Output the number of lines in the entries below with the string "computer" in them, and nothing further.

· · · · · · ·

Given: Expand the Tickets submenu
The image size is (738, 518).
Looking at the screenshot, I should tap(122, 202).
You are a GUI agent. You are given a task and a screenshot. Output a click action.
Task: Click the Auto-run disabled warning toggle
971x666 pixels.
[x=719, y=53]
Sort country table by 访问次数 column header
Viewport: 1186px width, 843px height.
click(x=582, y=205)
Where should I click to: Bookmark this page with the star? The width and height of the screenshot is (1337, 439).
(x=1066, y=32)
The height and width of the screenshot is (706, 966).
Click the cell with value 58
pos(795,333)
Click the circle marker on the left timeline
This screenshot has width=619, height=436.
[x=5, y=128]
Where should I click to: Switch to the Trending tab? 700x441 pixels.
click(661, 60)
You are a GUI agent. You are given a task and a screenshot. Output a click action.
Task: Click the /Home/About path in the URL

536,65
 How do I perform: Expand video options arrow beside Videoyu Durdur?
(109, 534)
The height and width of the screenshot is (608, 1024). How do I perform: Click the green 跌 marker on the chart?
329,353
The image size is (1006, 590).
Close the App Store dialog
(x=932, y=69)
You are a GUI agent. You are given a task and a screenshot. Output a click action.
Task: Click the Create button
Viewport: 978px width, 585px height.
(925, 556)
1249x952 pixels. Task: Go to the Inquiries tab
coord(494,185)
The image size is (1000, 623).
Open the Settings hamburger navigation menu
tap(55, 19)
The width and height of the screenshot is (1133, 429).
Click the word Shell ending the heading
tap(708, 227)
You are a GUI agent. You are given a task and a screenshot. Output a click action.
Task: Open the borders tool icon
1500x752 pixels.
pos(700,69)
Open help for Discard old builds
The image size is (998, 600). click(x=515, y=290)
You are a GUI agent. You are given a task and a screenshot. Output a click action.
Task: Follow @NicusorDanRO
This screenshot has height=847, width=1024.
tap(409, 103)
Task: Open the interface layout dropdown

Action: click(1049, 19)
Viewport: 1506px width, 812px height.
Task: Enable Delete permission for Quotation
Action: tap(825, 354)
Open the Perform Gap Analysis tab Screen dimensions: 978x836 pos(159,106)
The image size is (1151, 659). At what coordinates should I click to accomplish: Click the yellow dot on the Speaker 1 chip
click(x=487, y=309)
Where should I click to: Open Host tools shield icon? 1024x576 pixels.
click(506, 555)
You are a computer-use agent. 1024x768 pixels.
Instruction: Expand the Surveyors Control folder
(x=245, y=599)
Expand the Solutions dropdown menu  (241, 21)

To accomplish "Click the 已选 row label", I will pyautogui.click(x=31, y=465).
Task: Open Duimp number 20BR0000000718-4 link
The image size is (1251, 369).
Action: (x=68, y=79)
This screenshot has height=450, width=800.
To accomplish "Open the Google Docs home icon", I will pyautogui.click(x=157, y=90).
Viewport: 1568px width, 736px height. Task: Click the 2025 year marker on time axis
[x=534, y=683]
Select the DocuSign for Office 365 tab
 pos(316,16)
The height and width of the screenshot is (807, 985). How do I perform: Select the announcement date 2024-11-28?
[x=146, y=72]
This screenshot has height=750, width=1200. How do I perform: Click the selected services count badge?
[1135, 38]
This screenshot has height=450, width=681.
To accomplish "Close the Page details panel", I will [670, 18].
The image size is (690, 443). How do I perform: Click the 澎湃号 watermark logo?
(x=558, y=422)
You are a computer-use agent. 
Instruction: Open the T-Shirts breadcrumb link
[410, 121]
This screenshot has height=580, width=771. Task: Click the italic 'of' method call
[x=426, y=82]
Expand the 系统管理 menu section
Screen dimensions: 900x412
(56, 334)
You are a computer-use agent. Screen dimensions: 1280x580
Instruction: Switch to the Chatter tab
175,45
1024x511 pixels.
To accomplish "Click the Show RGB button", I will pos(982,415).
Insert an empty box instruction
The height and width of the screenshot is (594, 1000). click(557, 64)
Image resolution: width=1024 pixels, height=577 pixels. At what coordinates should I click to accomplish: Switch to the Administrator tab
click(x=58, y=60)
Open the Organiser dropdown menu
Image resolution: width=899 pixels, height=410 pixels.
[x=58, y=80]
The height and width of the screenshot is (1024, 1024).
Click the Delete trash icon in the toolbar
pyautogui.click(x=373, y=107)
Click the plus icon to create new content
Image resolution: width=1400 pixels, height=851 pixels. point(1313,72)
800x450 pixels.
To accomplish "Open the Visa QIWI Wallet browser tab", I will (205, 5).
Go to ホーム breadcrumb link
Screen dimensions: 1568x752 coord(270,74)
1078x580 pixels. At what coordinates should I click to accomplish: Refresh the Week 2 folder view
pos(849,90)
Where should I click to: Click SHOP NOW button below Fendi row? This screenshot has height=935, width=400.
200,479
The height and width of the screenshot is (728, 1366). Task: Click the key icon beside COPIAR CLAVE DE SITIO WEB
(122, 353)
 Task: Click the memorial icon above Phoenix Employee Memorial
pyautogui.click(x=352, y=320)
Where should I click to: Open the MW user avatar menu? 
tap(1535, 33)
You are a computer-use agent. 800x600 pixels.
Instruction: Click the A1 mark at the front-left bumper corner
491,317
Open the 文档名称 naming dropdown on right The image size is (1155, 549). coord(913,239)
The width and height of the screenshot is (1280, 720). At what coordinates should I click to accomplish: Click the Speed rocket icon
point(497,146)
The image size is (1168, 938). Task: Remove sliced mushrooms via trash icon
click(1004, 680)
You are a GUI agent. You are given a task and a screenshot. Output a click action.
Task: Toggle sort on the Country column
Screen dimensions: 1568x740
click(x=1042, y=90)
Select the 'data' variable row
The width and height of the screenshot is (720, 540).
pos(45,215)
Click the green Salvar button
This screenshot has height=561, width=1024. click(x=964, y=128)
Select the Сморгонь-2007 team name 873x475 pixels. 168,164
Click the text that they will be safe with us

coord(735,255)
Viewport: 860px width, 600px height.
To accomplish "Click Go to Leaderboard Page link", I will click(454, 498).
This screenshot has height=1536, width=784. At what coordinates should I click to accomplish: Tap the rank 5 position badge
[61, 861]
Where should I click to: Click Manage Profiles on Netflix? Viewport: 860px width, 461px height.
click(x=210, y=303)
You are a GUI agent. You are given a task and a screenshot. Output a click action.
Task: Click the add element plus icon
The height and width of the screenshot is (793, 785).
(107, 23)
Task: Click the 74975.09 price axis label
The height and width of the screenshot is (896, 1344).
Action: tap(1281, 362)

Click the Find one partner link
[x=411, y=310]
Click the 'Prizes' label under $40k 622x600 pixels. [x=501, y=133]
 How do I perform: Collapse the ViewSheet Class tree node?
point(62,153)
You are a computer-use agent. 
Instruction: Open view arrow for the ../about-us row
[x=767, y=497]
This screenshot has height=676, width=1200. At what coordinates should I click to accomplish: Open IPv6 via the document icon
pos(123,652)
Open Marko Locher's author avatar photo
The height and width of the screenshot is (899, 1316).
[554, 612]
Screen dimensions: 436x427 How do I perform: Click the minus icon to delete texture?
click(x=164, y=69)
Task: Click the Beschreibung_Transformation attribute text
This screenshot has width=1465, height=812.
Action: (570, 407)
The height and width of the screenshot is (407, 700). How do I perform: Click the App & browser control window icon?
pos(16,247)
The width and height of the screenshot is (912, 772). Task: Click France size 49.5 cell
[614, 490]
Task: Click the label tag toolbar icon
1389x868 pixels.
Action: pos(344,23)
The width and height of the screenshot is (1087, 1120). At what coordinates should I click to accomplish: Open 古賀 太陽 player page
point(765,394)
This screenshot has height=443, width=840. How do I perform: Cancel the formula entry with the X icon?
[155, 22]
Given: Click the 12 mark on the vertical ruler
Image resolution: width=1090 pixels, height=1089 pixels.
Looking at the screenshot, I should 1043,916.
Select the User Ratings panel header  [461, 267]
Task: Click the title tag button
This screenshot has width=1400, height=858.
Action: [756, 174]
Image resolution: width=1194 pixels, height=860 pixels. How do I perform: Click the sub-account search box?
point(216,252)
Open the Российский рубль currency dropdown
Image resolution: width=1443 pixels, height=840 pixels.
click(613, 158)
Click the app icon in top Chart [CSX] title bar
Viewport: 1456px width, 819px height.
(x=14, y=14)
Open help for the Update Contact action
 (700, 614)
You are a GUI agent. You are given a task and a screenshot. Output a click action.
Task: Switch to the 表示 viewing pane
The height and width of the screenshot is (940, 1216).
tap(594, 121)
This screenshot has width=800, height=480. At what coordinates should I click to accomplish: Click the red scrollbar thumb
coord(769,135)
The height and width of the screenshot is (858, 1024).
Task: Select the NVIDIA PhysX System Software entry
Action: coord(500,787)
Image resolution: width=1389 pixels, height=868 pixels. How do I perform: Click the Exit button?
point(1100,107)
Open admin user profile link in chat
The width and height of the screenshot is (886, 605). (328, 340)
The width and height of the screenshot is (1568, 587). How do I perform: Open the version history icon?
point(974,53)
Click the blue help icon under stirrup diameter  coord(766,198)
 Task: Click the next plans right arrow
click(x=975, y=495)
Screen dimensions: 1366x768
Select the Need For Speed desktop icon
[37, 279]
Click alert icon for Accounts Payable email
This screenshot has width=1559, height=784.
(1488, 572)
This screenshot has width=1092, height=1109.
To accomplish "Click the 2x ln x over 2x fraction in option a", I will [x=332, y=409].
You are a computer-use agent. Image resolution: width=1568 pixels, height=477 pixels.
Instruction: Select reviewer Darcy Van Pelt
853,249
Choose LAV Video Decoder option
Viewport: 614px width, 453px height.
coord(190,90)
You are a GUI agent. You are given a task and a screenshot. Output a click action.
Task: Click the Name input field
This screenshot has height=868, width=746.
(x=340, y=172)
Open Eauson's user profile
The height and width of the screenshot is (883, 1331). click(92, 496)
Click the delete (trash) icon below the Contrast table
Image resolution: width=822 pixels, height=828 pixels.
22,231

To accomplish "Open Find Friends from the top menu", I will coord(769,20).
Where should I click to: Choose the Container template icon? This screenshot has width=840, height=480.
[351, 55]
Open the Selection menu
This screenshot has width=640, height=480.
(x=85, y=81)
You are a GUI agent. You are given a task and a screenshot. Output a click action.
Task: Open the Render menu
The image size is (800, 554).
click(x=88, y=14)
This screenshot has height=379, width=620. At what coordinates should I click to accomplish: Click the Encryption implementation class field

· · · · · · ·

_Task answer_: 6